The report also indicates that within the transportation industry, 49 percent of Alaska’s visitors traveled by cruise, 47 percent were visitors who entered and exited the state by air, and 4 percent were visitors who entered or exited the state by highway or ferry. And the bulk of all travelers—86 percent, or 1,926,300—visited between May and September, while 14 percent, or 316,600, visited between October and April.
Alaska’s visitor volume has been increasing fairly steadily since the low point of 2009-2010, showing an overall increase of 27 percent since that period, says Heather Haugland, a senior project manager at McDowell Group. Increasingly, more of the state’s visitors are arriving by cruise ship. “For the last decade or so, cruise passengers have made up around half of all Alaska visitors, based on annual counts,” Haugland says. “This proportion has been on the rise recently, as the cruise market has been growing at a faster pace than the air market.”
The cruise industry, Haugland says, is very significant to the overall economic health of the state. “In addition to nearly $300 million in direct spending by cruise lines on goods, services, and payroll in Alaska, they facilitate a tremendous amount of spending from crew and passengers throughout the state,” she explains. “Cruise passengers account for a sizable portion of the $2.2 billion spent in Alaska on tours, retail, lodging, transportation, and dining.”
Regarding tourism in general, Haugland says, the cruise industry plays a role in the independent market in several ways: Cruise lines contribute to the state’s marketing program, which is aimed at the entire spectrum of visitors; cruise lines provide additional marketing value in that their advertising exposes millions to images of Alaska, whether or not those people convert to cruise passengers; and some cruise passengers return to Alaska as independent travelers.
The state’s appeal as a travel destination is not surprising to Sarah Leonard, president and CEO of the Alaska Travel Industry Association. “Alaska holds an exotic, yet safe image of a destination within the United States, offering amazing wildlife viewing, scenic landscapes and outdoor activities that Alaska is known for, and wonderfully rich cultural experiences in port communities throughout our state,” Leonard says.

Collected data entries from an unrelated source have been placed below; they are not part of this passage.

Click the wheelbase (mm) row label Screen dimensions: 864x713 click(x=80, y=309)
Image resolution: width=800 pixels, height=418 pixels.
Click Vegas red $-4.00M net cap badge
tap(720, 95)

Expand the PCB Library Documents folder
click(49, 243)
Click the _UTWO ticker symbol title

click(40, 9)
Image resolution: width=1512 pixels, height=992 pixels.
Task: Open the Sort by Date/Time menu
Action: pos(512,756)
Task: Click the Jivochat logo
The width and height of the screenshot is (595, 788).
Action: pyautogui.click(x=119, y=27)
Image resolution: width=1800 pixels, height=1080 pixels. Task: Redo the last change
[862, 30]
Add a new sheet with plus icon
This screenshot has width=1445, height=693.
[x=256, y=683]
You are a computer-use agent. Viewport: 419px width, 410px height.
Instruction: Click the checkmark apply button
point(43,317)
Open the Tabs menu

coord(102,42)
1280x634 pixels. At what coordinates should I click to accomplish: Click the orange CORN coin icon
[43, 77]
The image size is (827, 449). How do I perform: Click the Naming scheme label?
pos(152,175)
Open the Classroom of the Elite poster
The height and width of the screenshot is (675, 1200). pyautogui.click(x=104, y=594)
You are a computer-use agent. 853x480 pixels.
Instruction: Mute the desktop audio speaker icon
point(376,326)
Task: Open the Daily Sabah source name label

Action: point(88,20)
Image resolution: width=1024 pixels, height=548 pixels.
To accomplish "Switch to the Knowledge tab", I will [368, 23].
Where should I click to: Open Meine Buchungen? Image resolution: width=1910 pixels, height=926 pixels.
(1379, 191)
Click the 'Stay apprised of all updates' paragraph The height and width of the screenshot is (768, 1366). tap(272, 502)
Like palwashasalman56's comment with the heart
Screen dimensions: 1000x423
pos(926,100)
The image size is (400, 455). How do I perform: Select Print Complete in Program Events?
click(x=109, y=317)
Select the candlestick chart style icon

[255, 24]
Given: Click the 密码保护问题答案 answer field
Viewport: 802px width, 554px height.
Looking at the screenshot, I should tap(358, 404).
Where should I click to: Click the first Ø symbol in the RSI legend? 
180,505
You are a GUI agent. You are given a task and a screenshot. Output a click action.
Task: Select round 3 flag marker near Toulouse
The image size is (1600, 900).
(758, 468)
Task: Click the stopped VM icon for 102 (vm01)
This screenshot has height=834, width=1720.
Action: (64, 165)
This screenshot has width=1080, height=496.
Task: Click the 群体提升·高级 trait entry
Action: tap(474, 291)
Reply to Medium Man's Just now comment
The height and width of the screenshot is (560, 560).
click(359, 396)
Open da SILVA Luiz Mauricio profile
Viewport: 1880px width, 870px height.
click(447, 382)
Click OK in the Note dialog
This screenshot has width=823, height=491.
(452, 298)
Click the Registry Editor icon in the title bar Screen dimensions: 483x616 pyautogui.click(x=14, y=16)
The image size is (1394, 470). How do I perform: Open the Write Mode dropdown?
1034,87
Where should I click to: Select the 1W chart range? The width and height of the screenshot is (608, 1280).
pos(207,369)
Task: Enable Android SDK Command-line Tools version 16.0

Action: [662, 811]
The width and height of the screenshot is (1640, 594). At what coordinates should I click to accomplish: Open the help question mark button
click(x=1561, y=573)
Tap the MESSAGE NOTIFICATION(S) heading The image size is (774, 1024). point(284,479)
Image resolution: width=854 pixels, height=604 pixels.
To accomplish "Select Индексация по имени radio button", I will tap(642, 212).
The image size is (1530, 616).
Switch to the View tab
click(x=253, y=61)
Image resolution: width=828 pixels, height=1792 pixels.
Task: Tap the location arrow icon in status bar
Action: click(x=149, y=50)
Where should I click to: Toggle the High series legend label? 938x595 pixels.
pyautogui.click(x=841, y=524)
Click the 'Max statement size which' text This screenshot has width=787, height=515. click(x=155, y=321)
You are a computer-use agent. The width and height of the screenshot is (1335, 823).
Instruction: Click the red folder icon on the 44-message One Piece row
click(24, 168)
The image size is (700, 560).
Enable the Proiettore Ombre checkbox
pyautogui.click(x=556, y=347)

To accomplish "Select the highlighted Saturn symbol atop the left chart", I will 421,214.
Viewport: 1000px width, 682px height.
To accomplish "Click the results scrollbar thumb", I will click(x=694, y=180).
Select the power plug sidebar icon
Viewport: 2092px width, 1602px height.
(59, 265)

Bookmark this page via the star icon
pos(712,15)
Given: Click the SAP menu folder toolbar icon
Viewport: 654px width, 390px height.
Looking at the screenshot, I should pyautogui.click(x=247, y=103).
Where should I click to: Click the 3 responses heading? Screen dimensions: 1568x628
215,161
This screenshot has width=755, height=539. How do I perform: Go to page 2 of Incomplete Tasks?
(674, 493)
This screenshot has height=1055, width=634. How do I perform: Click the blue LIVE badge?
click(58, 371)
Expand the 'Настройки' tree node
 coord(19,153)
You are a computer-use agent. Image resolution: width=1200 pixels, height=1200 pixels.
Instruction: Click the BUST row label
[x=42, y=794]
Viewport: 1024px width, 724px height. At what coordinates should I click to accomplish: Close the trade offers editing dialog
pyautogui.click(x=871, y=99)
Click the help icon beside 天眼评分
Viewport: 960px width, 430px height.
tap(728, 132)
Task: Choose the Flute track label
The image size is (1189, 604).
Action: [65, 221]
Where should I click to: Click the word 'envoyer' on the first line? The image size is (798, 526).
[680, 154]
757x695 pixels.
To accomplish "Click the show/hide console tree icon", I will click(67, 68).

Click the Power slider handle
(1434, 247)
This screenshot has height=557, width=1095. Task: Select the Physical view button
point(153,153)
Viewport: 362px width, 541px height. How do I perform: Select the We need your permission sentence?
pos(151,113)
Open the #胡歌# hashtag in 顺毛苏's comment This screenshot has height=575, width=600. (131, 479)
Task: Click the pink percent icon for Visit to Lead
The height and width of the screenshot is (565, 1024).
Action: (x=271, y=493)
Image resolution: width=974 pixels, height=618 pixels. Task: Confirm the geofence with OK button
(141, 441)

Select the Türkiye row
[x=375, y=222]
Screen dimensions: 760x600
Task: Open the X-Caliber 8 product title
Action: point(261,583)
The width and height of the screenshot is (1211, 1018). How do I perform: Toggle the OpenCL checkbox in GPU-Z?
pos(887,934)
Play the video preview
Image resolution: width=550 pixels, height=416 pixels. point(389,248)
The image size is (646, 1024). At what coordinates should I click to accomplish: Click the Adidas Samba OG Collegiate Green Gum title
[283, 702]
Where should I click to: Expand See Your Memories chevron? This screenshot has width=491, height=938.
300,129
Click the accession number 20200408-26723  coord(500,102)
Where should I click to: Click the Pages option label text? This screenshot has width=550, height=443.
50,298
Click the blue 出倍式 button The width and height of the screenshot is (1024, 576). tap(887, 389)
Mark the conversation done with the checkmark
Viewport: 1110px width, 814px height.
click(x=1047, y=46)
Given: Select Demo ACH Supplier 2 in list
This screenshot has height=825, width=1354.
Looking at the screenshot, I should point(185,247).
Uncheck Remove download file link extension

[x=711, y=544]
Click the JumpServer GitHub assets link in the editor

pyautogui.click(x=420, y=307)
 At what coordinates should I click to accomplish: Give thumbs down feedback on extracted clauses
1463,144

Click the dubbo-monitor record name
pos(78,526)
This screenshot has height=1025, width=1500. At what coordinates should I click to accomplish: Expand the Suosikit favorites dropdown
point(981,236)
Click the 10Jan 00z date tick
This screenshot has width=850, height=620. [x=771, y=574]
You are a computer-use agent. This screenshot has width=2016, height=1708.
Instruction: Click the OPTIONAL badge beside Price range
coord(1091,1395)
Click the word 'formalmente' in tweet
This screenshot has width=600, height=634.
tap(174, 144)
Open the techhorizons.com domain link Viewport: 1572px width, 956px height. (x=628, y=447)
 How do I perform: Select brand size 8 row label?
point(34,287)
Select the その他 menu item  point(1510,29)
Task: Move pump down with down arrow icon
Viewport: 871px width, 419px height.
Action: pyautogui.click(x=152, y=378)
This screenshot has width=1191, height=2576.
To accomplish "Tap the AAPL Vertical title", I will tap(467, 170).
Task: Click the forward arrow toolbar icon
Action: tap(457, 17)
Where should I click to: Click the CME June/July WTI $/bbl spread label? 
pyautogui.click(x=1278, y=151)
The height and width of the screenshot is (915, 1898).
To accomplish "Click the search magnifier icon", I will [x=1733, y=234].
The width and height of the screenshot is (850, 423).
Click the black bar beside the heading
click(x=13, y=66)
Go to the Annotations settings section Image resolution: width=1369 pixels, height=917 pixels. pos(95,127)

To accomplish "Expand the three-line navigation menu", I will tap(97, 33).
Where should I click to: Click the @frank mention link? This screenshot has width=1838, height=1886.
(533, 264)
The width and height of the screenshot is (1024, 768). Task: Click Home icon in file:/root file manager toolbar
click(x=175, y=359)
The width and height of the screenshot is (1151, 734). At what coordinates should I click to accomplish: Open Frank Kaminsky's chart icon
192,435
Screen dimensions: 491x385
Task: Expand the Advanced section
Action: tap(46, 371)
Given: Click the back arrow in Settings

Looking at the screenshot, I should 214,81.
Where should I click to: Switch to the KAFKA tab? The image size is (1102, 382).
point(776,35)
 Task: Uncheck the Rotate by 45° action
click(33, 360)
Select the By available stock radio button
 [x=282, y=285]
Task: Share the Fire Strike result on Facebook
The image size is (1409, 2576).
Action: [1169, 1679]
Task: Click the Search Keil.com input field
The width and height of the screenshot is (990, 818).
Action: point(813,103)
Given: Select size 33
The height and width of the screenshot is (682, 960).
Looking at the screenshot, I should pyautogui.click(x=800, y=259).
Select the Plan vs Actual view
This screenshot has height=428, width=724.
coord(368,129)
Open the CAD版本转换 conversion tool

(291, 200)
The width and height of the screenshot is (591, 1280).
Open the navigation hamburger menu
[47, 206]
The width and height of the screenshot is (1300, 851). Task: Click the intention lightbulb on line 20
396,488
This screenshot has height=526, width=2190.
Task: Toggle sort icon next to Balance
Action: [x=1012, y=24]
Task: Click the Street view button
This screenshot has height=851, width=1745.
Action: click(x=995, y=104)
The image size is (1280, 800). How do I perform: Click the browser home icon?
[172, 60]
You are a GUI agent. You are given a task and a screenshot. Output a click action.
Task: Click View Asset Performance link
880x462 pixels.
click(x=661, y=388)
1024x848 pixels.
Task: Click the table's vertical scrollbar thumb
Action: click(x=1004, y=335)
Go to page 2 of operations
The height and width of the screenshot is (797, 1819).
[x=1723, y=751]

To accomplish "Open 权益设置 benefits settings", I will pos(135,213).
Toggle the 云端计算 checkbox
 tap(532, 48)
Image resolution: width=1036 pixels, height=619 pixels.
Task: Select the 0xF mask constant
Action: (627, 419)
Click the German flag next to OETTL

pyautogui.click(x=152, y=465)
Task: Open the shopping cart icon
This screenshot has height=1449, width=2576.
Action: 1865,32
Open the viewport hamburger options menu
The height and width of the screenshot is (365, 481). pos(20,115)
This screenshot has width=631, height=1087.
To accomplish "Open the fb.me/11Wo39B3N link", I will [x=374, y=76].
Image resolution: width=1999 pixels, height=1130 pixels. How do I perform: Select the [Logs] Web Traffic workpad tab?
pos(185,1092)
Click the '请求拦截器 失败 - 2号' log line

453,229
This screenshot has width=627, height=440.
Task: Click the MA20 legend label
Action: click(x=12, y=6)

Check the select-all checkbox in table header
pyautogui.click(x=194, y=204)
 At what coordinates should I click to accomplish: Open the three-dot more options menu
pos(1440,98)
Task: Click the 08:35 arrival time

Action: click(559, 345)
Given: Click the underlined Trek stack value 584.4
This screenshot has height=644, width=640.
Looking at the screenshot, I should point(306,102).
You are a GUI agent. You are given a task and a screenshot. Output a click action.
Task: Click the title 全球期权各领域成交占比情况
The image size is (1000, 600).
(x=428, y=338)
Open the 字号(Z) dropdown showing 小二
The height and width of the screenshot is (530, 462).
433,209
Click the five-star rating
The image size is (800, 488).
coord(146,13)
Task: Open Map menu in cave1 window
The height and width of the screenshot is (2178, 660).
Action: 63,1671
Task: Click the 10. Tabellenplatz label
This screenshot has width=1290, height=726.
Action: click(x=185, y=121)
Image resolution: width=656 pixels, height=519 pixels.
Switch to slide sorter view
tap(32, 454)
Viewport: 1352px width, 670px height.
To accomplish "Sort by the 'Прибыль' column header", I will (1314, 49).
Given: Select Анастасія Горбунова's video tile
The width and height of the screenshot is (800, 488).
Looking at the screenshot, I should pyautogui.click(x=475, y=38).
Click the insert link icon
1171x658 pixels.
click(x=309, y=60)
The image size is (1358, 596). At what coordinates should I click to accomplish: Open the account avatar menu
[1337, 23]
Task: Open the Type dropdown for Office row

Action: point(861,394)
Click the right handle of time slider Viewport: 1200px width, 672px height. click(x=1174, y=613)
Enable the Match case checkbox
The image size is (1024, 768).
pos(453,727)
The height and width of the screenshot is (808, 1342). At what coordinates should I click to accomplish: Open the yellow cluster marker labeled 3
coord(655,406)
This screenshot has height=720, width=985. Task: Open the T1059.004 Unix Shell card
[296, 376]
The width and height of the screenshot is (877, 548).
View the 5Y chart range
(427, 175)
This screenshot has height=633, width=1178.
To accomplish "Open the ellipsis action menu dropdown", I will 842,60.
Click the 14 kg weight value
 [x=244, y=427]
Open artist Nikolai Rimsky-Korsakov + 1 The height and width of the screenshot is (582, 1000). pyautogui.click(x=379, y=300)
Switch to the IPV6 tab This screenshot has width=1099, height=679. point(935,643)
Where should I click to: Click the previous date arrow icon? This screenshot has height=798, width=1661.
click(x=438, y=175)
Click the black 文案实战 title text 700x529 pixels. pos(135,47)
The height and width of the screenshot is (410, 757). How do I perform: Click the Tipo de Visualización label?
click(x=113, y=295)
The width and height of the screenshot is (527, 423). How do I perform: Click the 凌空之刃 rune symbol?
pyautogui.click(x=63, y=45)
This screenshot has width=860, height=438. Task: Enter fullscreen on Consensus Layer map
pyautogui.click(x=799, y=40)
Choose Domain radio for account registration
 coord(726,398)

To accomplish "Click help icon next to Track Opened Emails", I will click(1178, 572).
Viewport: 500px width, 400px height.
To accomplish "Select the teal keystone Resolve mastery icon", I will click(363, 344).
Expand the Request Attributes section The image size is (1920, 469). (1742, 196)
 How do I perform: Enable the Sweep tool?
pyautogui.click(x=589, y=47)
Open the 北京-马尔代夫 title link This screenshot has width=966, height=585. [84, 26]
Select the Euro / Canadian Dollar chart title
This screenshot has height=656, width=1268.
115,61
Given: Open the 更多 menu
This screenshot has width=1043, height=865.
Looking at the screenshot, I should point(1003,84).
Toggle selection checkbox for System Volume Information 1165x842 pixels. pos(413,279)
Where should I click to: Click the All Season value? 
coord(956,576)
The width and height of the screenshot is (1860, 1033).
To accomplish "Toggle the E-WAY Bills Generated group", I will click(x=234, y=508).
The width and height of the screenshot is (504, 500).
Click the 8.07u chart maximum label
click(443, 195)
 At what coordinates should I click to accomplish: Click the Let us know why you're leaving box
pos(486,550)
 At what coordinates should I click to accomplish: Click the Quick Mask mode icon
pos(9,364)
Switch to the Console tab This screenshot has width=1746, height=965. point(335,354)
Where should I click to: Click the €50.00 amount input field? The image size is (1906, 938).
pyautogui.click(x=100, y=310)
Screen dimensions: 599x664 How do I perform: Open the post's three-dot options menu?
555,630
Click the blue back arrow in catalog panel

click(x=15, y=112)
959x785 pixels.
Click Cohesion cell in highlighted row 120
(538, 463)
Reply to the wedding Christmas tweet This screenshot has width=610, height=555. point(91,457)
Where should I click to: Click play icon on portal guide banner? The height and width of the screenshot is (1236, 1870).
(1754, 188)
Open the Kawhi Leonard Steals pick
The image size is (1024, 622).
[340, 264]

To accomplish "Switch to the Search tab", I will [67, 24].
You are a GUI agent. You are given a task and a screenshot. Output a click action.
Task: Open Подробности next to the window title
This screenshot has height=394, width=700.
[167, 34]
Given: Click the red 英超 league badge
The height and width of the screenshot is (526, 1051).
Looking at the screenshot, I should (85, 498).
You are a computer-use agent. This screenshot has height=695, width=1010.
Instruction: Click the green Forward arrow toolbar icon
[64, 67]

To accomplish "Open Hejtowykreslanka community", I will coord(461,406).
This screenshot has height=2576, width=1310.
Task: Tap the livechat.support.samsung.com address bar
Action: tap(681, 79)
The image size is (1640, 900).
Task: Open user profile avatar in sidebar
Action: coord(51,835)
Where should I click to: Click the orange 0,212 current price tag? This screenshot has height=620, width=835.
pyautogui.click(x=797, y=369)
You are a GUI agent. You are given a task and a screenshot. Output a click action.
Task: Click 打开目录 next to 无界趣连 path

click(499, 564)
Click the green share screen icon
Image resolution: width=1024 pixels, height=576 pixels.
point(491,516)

In fact, she says, Alaska’s cruises can be the first experiences travelers have in the state. Of all Alaska’s visitors—cruise and non-cruise alike—40 percent say they have visited before. And 26 percent of all cruise visitors are repeat visitors to the state. “This cycle of visitors and the continuing popularity of cruising to Alaska drives visitor numbers, which in turn generate economic activity for individual businesses, for communities, and for the state,” Leonard says. “This economic life cycle contributes to a healthy tourism industry, providing economic returns to Alaska.”
With half of Alaska’s visitors choosing to cruise, Alaska cruise partners help drive the state’s visitor numbers. “The cruise industry is a significant segment of our industry, which is consistently contributing economic benefits in the forms of jobs and revenue to communities and the state,” Leonard says.
“Alaska holds an exotic, yet safe image of a destination within the United States, offering amazing wildlife viewing, scenic landscapes and outdoor activities that Alaska is known for, and wonderfully rich cultural experiences in port communities throughout our state.”
Alaska’s Cruise Operators
There are currently about twenty cruise lines operating in Alaska, representing everything from large ships to smaller vessels, all of which offer an assortment of services. These operators call on a variety of ports in communities along the Inside Passage in Southeast Alaska and in places like Homer in the central region of the state.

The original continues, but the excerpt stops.